ClickHouse is built on the MergeTree family of engines, which power its performance and scalability. A key concept to understand in these engines is the merge process. If you’ve ever wondered why disk I/O spikes, or why storage suddenly grows after large ingests, the answer usually lies in merges.
In this article, we’ll break down:
- What is merge in ClickHouse
- How insert batch size influences merges
- How to to monitor merge activity in system logs (with real SQL examples)
What is a Merge in ClickHouse?
In MergeTree tables, data is stored on disk in parts. Each part is essentially a small immutable chunk of data, containing:
- Primary key index
- Column files
- Metadata
When you INSERT data into a MergeTree table, ClickHouse creates a new part on disk instead of appending data to existing parts.
Over time, if you insert data in many small batches, you’ll end up with a huge number of small parts. This has downsides:
- Too many parts that leads to dropping performance by reading many files.
- Metadata overhead increases.
- Disk usage can spike because merges generate temporary files.
That’s why ClickHouse runs background merges, which combine small parts into larger ones. That is the reason why table engine family is called MergeTree.
It is important to understand that every insert creates a new part.
Example:
CREATE TABLE events
(
id Int64,
timestamp DateTime,
value String
)
ENGINE = MergeTree
ORDER BY (id, timestamp);
Now, if you run:
INSERT INTO events VALUES (1, now(), 'a');
INSERT INTO events VALUES (2, now(), 'b');
INSERT INTO events VALUES (3, now(), 'c');
By executing three inserts above you get three parts. Eventually, a background merge will consolidate them into one larger part.
Why Batch Size Matters
If you insert data in tiny batches (e.g., row by row, or very small blocks), ClickHouse will create lots of small parts, triggering frequent merges.
Example:
- Insert 10,000 rows across 10,000 single-row inserts creates 10,000 parts.

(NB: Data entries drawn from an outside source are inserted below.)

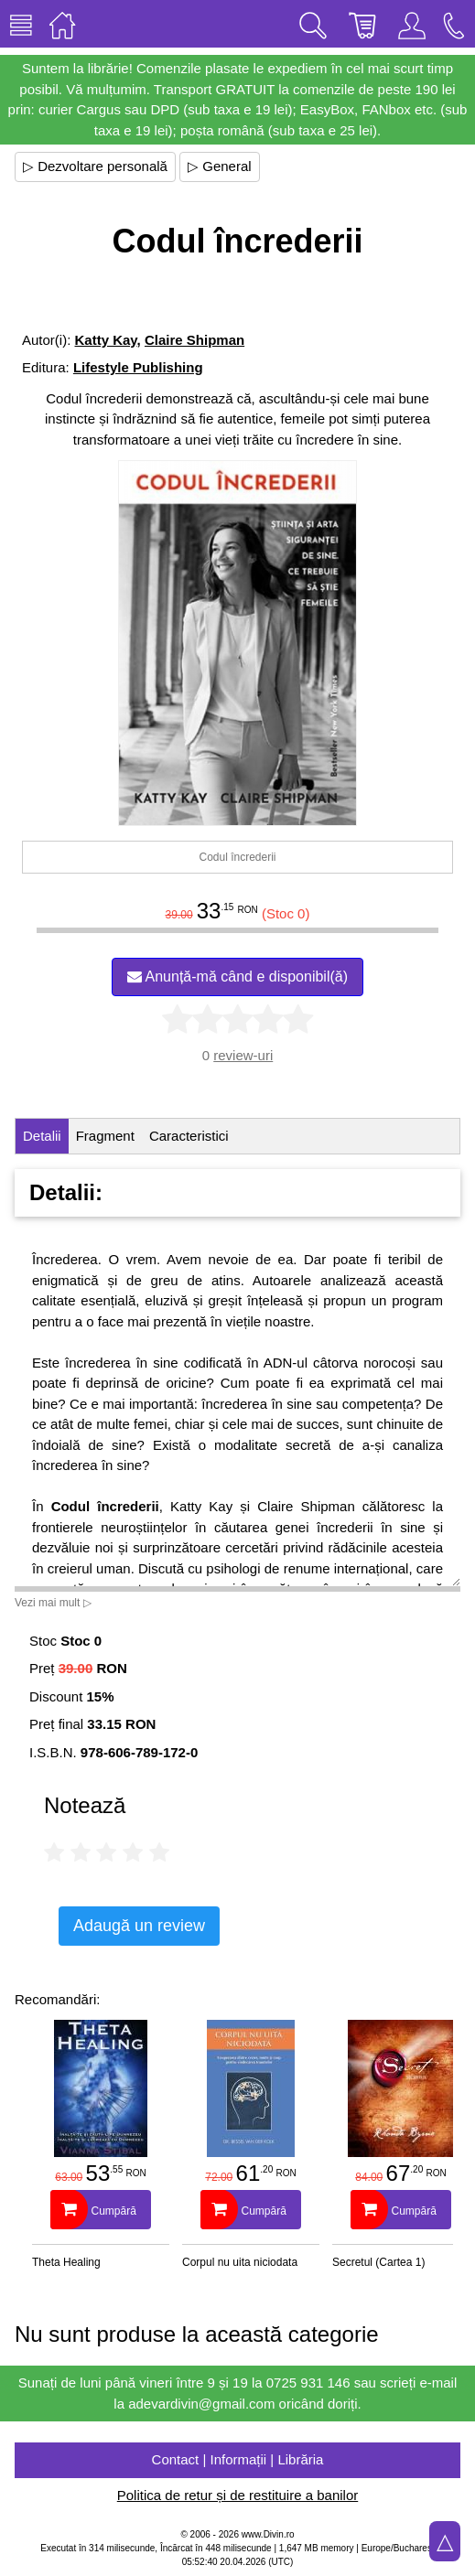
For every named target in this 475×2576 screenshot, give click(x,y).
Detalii (42, 1135)
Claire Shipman (194, 340)
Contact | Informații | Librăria (238, 2459)
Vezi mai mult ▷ (53, 1602)
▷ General (220, 166)
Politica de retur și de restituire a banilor (237, 2495)
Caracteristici (189, 1135)
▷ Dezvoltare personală (95, 166)
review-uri (243, 1055)
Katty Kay (106, 340)
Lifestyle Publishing (138, 367)
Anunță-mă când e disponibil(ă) (237, 976)
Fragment (105, 1135)
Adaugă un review (139, 1925)
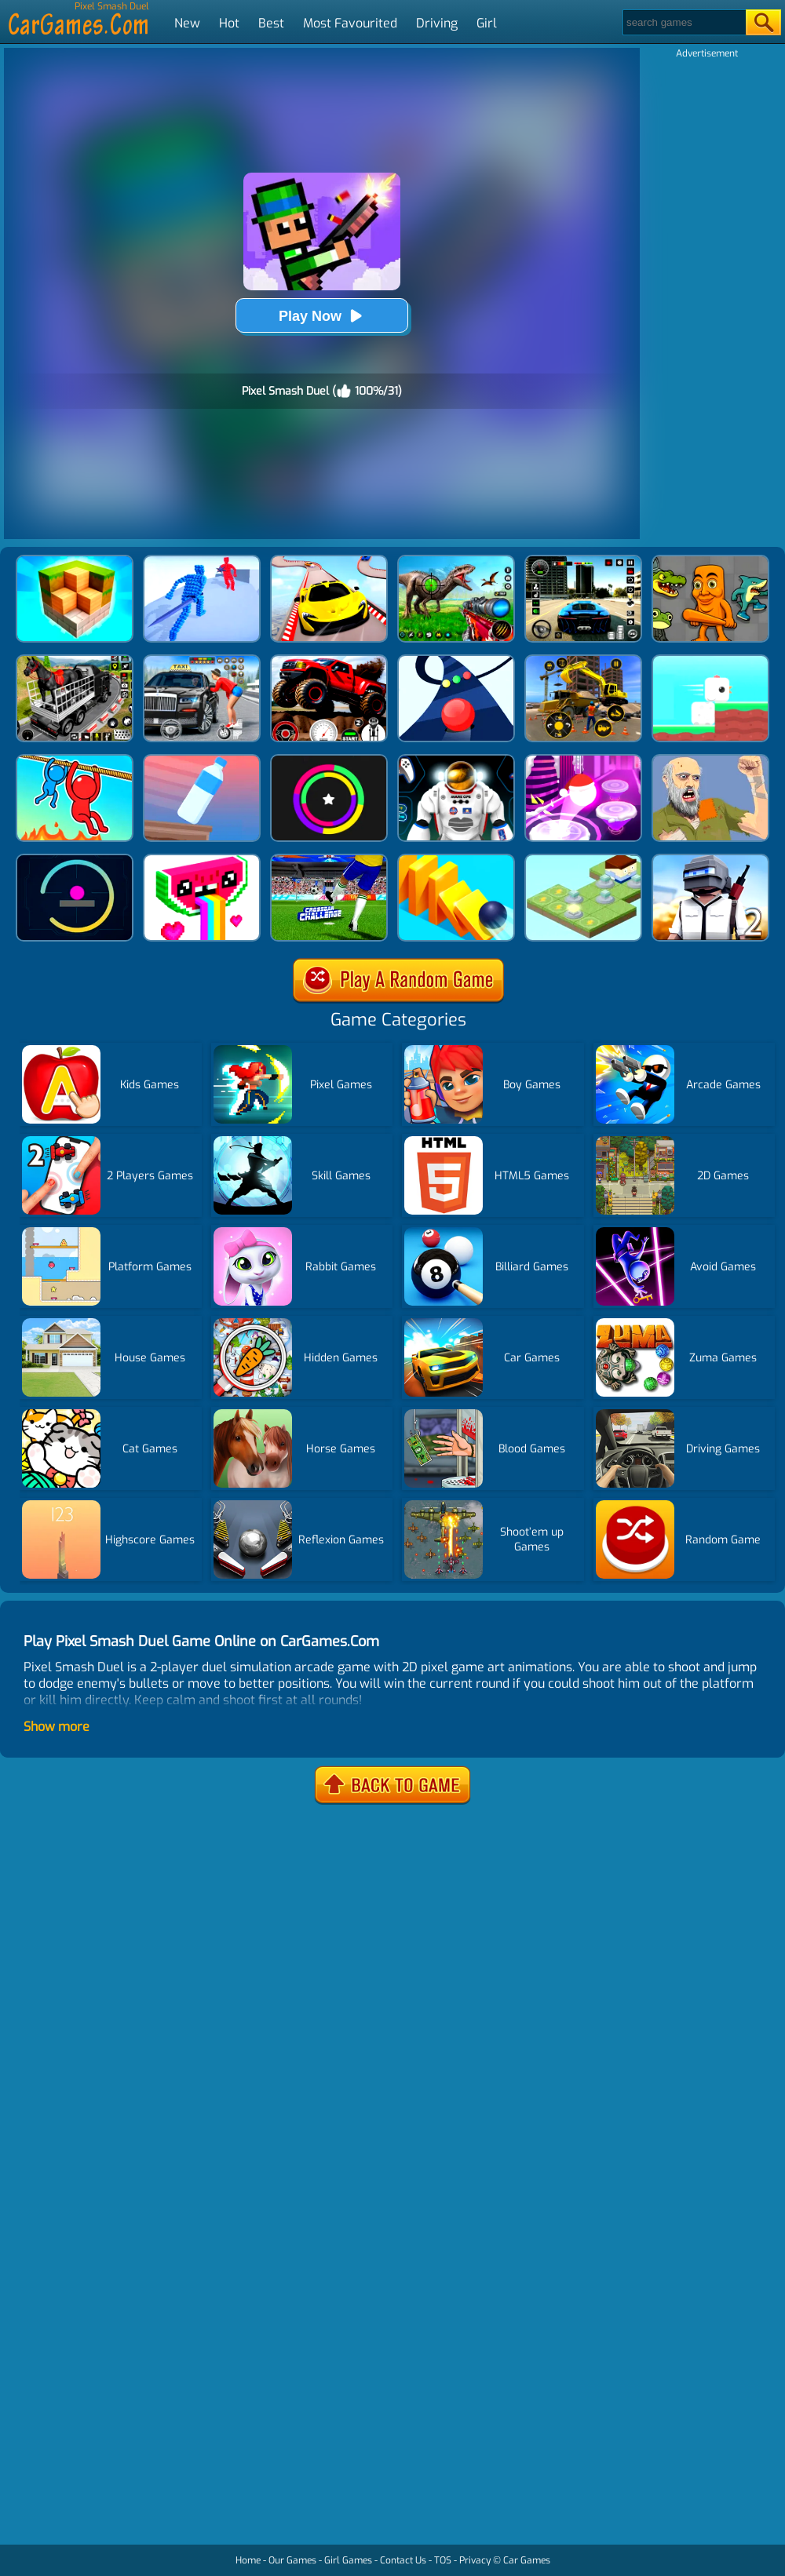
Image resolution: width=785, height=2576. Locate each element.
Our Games (292, 2560)
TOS (442, 2560)
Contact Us (403, 2560)
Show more (56, 1726)
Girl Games (348, 2560)
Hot (229, 23)
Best (271, 23)
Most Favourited (350, 23)
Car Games (526, 2560)
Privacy (475, 2560)
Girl (486, 23)
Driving (437, 23)
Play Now (322, 316)
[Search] (683, 22)
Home (248, 2560)
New (187, 23)
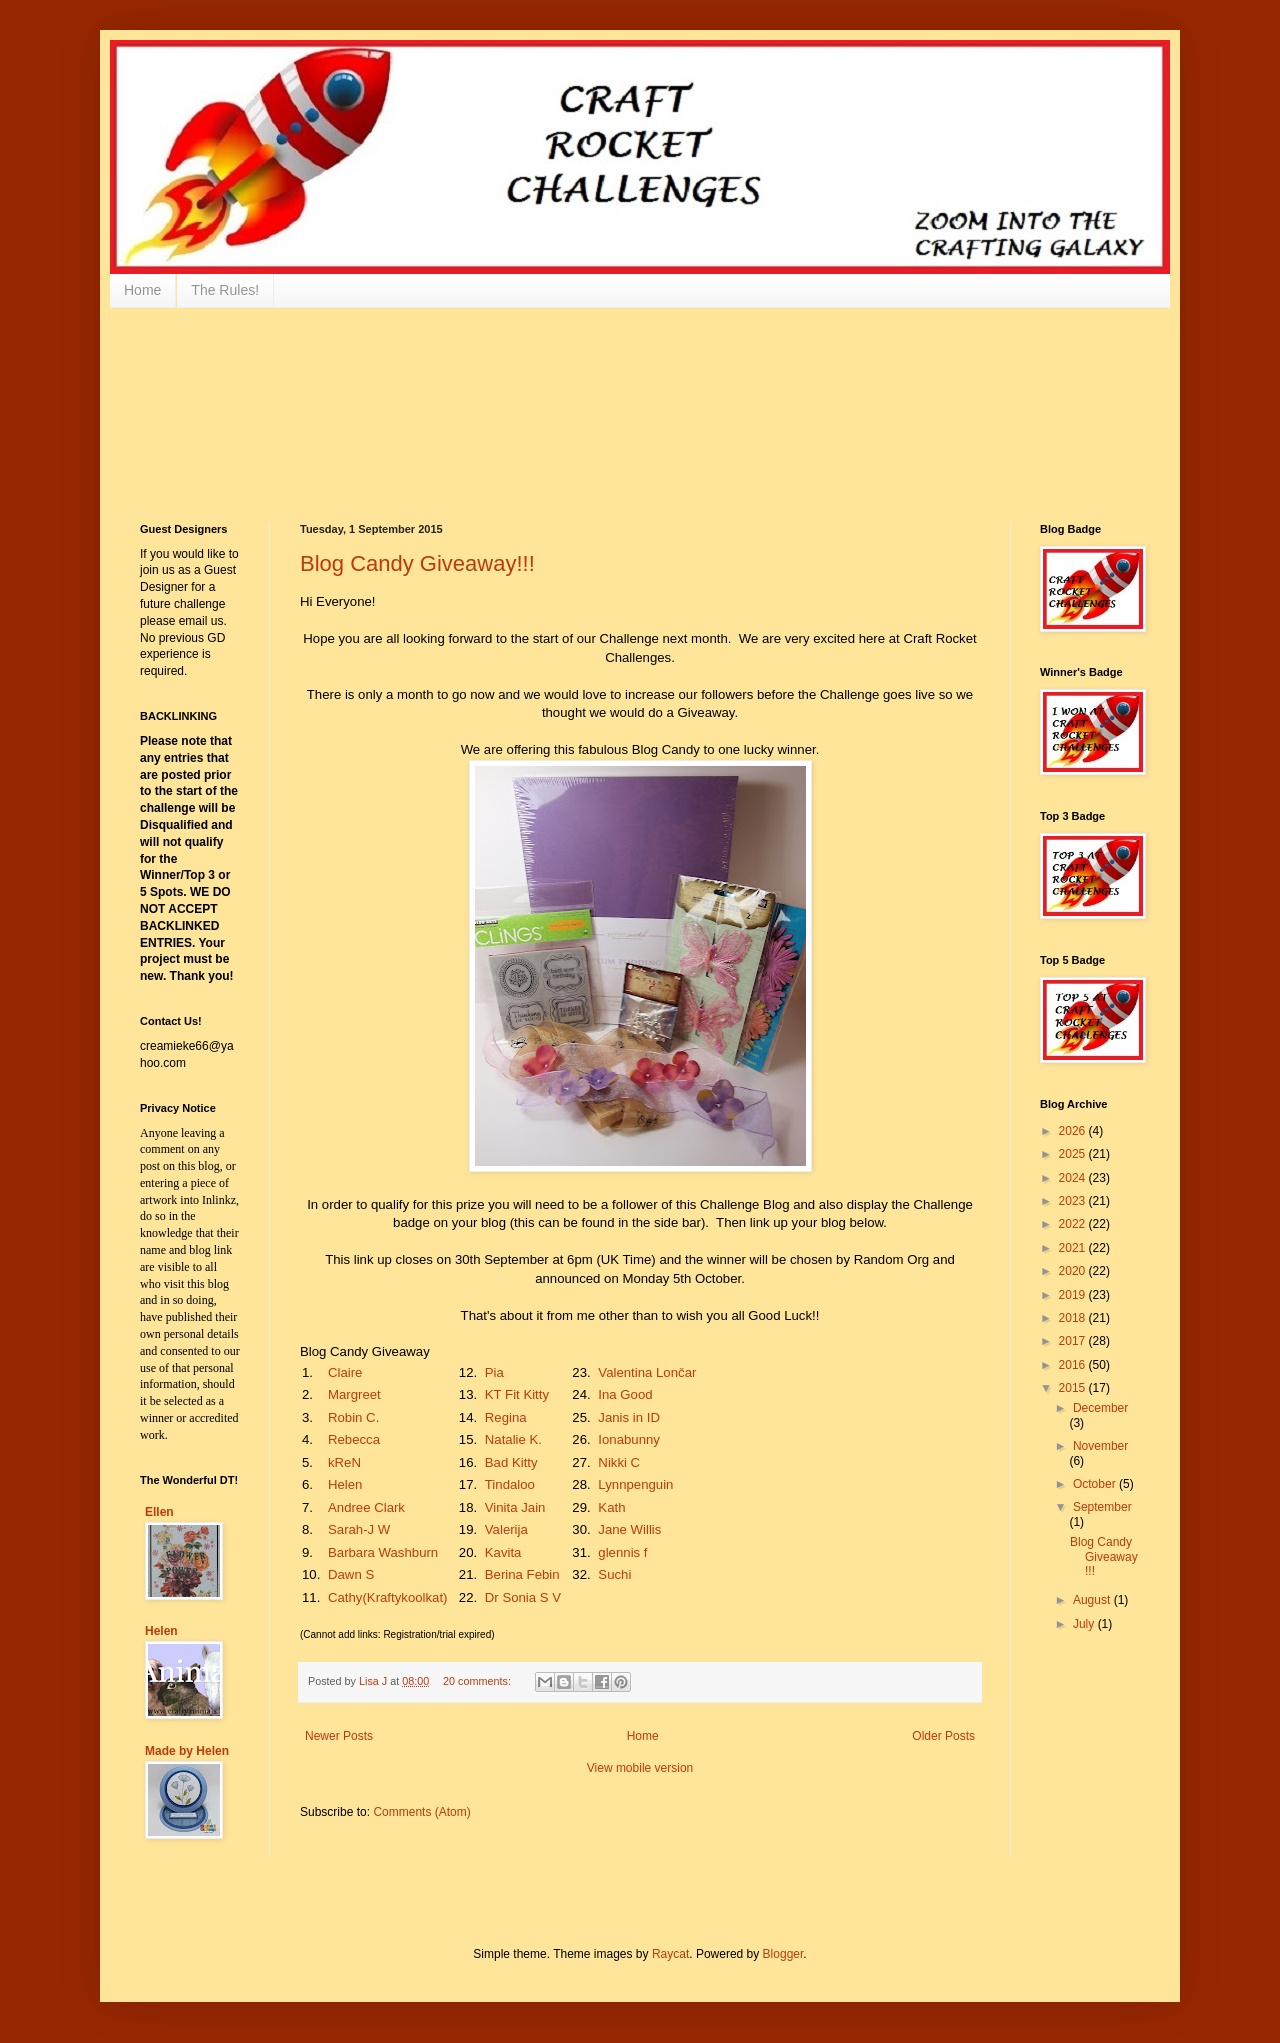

- Insert 10,000 rows in one
INSERTcreates 1 part.
In first case ClickHouse must then merge those 10,000 parts into fewer, larger ones. This burns CPU and disk I/O.
Best practice is always insert in reasonably large batches (e.g., 100k+ rows per block).
Monitoring Merges with system.part_log
ClickHouse records part activity in the system.part_log table. This system table contains one row per part operation including merges.
To see how much data has been merged/written to disk, you can run queries like:
Total bytes written by merges:
SELECT
event_date,
formatReadableSize(compressed_bytes) as formatted_compressed_bytes,
sum(size_in_bytes) as compressed_bytes
FROM system.part_log
WHERE event_type = 'MergeParts'
GROUP BY event_date
ORDER BY event_date DESC;
Number of merges per day:
SELECT
event_date,
count() AS merges
FROM system.part_log
WHERE event_type = 'MergeParts'
GROUP BY event_date
ORDER BY event_date DESC;
Largest merges by size:
SELECT
table,
database,
partition_id,
duration_ms / 1000 as duration_sec,
formatReadableSize(size_in_bytes) as part_size,
part_name
FROM system.part_log
WHERE event_type = 'MergeParts'
ORDER BY size_in_bytes DESC
LIMIT 10;
Key Takeaways
- Every insert produce new part. Merges are required to combine small parts into larger ones.
- Batch inserts reduce merge overhead. Aim for bigger blocks to avoid thousands of tiny parts.
- Monitor merge activity with
system.part_logtable. You can see exactly how much data is rewritten and how expensive merges are.
By understanding merges, you can tune your ingestion patterns, reduce disk I/O, and keep ClickHouse running smooth.